# Switched to Delo HD Diesel Engine Oil for my Kohler Gasoline Engine



## DIY Lawn Guy (Jun 19, 2019)

I like to experiment. I have never used diesel rated motor oil in a gas engine before, until this afternoon.

O'reilly Auto Parts had the gallon jug of Chevron Delo Diesel HD oil 10W-30 semi-syn on sale $17 ($8 off reg price)
I have been reading about the use of diesel rated motor oils in gas engines over at the 'Bob Is The Oil Guy' website.

Very interesting and somewhat controversial topic at BITOG site. The compelling feature of diesel motor oil to many is that it has huge levels of zinc (anti-wear) and can withstand greater operating engine temps in diesel engines and for that same reason (higher engine temps) it is better oil protection at the higher engine temps of an air-cooler OPE engines it is thought.

So I drained the 10 hour old Castrol 10w-30 conventional oil from my Kohler Courage :? 20hp engine on my 8 year old Toro 42' twin blade riding mower and installed the Delo. Kolher operator manual calls for API 'SG' (obsolete now) or higher. This Delo is rated SN. Far-out man!

Will the Delo be a game-changer for my Kohler engine, well, it can't hurt and the Kohler Courage is known to be problematic internally, so I figure the diesel rated Delo can be just a little better at keeping the engine out of any high temp danger zone plus a ton of zinc to keep things slippery inside.

Time will tell.


----------



## Spammage (Apr 30, 2017)

I've been using Rotella T Synthetic for a few years now with no issues.


----------



## Blackshirtproud (Apr 7, 2018)

I use Rotella 5 in my Land Rover Discovery II. In fact most Land Rover enthusiasts also run Rotella as well for the benefit of the ZDP additives (zinc) etc as these vehicles tend to have an issue of running hotter.

You will be safe.


----------



## massgrass (Aug 17, 2017)

» Raw data:

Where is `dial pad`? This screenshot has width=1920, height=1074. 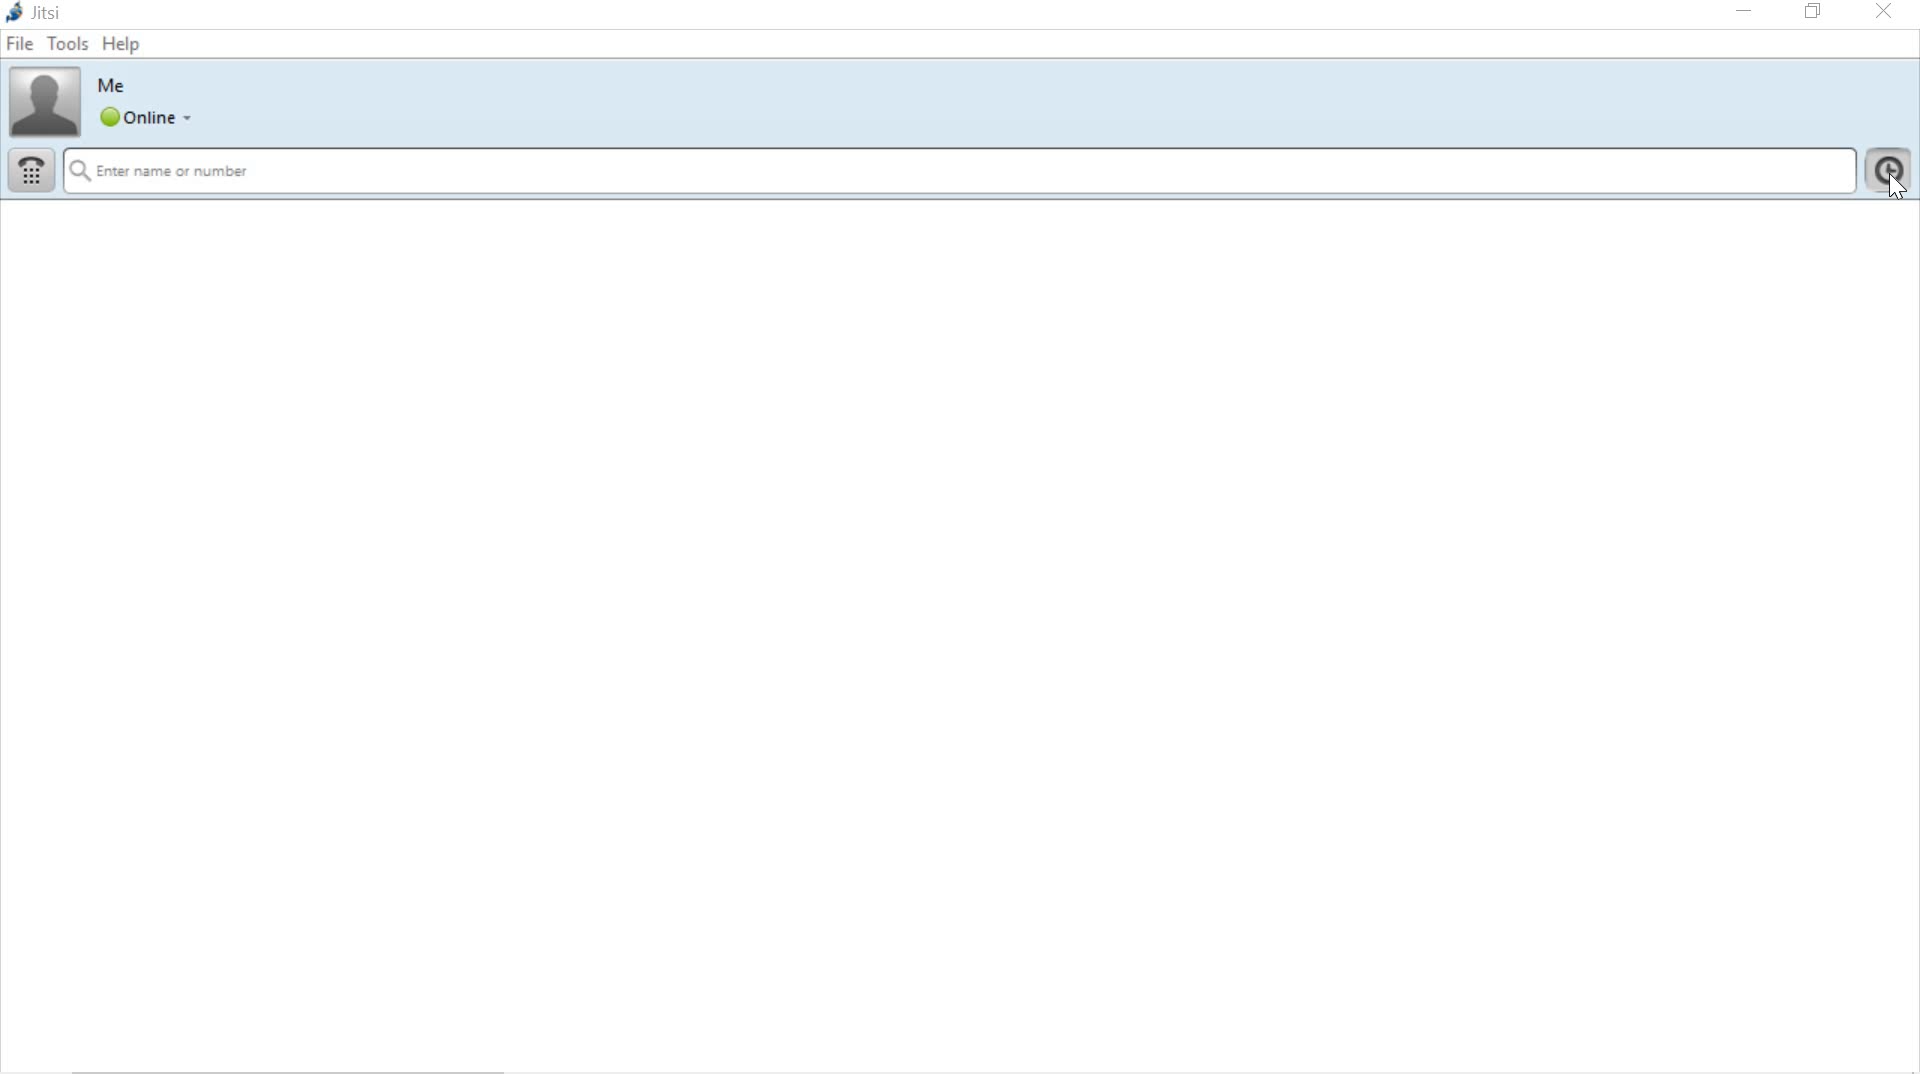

» Task list:
- 1) According to the diesel-oil thread, what oil rating does the Kohler operator manual call for?
- 2) Could you reproduce, word for word, the part of the diesel-oil thread that opens with the words containing "I use Rotella" and closes with "(Aug 17, 2017)"?
- 3) Do these statements agree with the diesel-oil thread? Answer yes or no for each, and quote the words that decide it.
(a) The Delo oil was bought on sale at O'Reilly Auto Parts for $17.
(b) The riding mower has a single blade.
(c) Spammage reports problems after using Rotella T Synthetic.

» Answers provided:
- 1) API "SG" or higher.

- 2)
I use Rotella 5 in my Land Rover Discovery II. In fact most Land Rover enthusiasts also run Rotella as well for the benefit of the ZDP additives (zinc) etc as these vehicles tend to have an issue of running hotter.

You will be safe.


----------



## massgrass (Aug 17, 2017)

- 3)
(a) Yes: "O'reilly Auto Parts had the gallon jug of Chevron Delo Diesel HD oil 10W-30 semi-syn on sale $17"
(b) No: "my 8 year old Toro 42' twin blade riding mower"
(c) No: "I've been using Rotella T Synthetic for a few years now with no issues."